Dossieraggio, la confessione involontaria di uno spione
Se lo dicono da soli. Ci raccontano di essere colpevoli, di avere fatto qualcosa che sanno essere illegale. «Se ci beccano passiamo i guai», sono le parole di Pasquale Striano, un finanziere che ha fatto tanti di quegli accessi illegali con un tale senso di impunità da non immaginare, non si capisce bene come visto che in fondo era il suo secondo lavoro, di essere spiato, pardon, intercettato. E questa volta in maniera lecita da parte dello Stato che sta indagando su di lui per scoprire come funzionasse davvero il sistema che ha messo nel mirino di una specie di pool decine di politici e personaggi di spicco del panorama italiano. Quelli che finora non si erano accorti di nulla siamo noi.

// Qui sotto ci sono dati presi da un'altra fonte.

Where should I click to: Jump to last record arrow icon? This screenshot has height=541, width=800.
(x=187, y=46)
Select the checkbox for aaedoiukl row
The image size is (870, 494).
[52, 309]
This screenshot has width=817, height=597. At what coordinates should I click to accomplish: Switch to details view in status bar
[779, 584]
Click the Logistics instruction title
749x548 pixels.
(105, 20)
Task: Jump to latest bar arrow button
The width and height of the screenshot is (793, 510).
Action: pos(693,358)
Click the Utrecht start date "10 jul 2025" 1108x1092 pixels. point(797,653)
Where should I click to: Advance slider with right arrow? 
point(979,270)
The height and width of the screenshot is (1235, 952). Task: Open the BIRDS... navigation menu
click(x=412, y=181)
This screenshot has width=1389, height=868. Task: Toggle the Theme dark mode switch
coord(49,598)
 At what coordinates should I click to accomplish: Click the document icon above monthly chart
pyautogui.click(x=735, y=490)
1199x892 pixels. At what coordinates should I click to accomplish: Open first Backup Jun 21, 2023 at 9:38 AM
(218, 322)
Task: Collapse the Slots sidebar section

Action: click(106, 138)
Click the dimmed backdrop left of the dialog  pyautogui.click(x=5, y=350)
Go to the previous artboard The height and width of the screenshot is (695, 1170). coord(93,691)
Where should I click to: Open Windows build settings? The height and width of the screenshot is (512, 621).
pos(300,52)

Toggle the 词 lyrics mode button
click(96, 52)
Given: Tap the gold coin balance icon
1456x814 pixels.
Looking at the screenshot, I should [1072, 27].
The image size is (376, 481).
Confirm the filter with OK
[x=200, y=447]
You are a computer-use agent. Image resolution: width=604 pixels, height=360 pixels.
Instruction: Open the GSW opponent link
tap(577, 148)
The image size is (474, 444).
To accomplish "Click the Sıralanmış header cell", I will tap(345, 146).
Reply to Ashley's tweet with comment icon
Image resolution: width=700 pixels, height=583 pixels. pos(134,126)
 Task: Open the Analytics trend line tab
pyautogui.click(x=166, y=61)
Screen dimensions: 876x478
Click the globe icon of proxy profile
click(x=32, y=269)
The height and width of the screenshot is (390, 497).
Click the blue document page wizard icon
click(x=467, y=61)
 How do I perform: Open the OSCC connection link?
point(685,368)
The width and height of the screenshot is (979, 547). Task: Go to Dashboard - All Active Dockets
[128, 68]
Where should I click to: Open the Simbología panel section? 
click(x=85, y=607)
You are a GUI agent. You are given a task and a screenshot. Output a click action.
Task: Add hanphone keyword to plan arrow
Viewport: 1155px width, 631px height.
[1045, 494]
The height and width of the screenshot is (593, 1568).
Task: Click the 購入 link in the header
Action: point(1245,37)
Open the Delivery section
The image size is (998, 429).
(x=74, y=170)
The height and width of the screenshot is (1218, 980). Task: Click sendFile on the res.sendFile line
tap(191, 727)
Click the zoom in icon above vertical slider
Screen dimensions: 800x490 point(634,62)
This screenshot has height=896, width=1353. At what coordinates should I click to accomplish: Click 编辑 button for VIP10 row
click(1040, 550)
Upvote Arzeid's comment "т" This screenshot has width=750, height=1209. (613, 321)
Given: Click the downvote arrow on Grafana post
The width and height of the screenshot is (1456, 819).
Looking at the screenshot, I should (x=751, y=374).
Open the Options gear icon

"Ma se ci beccano sono guai": così Striano attaccava i magistrati
Non tanto noi giornalisti de Il Tempo, che da sette mesi raccontiamo quella che consideriamo la più grave violazione alla vita democratica da qualche decennio. Ma noi italiani in senso lato perché fino a ieri di questa inchiesta aperta da Raffaele Cantone non interessava a nessuno. Finalmente il clima è cambiato. Vuoi le parole della premier Meloni, vuoi il secondo filone che si è aperto a Bari e che allarga anche a esponenti del centrosinistra i dossieraggi, da oggi forse l’Italia pretenderà delle risposte certe. Che in fondo sono quelle più semplici: chi è stato e perché? Se c’era un movente e chi sia l’eventuale mandante. Insomma come ha funzionato il sistema degli spioni e quanto abbia condizionato la vita democratica di questa Repubblica.